Secondly, who are the most-favored figures with the Tea Party among Republican presidential candidates-and talked-about possible candidates?
Herman Cain
Marco Rubio
Allen West
Michele Bachmann
Sarah Palin
Of course, it's pretty hard to call the Tea Party sexist when the turnouts are about half women.
I guarantee you if Allen West ever declares his candidacy for president (and he will someday) the Tea Party will support him above all others.
So much for Mr Freeman's racist charges.
And if any us "cried" when Obama was elected, it was because we had done what the media neglected to do-vet him. We did the research. We examined the words of Obama's infamous pastor. We examined the connections with Bill Ayres, Bernadine Dohrn, and others. We examined Obama's sparse qualifications for president, and we knew that he was a far leftist. That is why we were disappointed that Obama became president, and we have seen our fears realized.
If Barack Obama were indeed a president of all the poeple, how do you explain a race-obsessed Justice Department under Eric Holder that picks and chooses its civil rights cases by who the victims and perpetrators are? Would Obama have made those statements about making the Republicans ride in the back seat? Would we have a Democratic Congress engaging in character assassination against a large segment of the population (their political opponents and the Tea party)? Why would Obama engage in class warfare with his rhetoric in trying to raise taxes on higher income-earners?
Here is Herman Cain's response to Mr Freeman on Fox News with Neil Cavuto:
http://www.youtube.com/watch?v=orbWXl7Ydk4&feature=related
I don't know Mr Morgan, and he may be a good guy. But his statement is another example of calling anyone who isn't on Obama's side a racist. To use his own words, we need to be better than that.
If Morgan Freeman senses racist motives, I would take him more seriously than many. Freeman, after all, is a man who has openly and firmly opined that there should be no such thing as "Black History Month." He has laid out the reasons why rather well - although Carter G. Woodson, who invented what was then called "Negro History Week," would probably agree. Woodson always expected it to be a temporary measure, to fill in parts of history that had been concealed. There is no distinct and separate history.
ReplyDeleteGetting back to Freeman, he has assiduously worked himself out of stereotypically "black" movie roles, and lived his life as an individual. I believe he is correct that those who do object to the president's skin color have found the Tea Party a convenient vehicle to submerge their opposition in, without having to admit their motive.
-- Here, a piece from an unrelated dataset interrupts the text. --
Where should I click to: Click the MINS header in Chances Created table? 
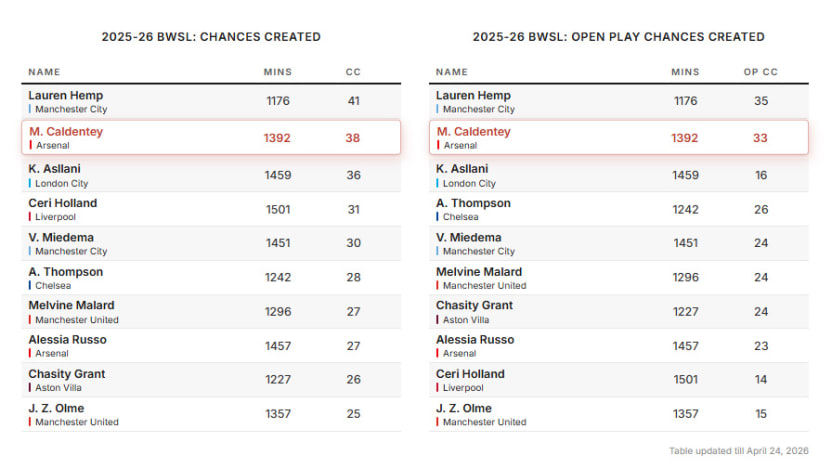point(277,72)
That said, the primary motivation I see is not racism, but a sense of wounded entitlement. Republicans and the faux conservatives who can't tell an aristocracy from a free market, had a sense starting in 1980 that they were entitled to a Thousand Year Reign, or at least a Republican Century. Every time the voters swing the other way, they are outraged at the interruption.
Anyone who claims to know what motivate "people" to join "the Tea Party" is either deluded, or projecting their own personal motives onto a rather inchoate and disparate movement. The only thing the movement has in common is precisely that they don't like Obama, for one reason or another. IF there is any one starting motive, it seemed to me it was the bail-out of large financial institutions from their own bad investment decisions. Unfortunately, as things stood, these institutions WERE "too big to fail." Their collapse would have frozen the entire economy and thrown three times as many people out of work. President Obama's greatest failure is that he did not break them up into pieces small enough to be left to rise or fall on their own dime, without any one or even three threatening to bring down millions of innocent Americans with them.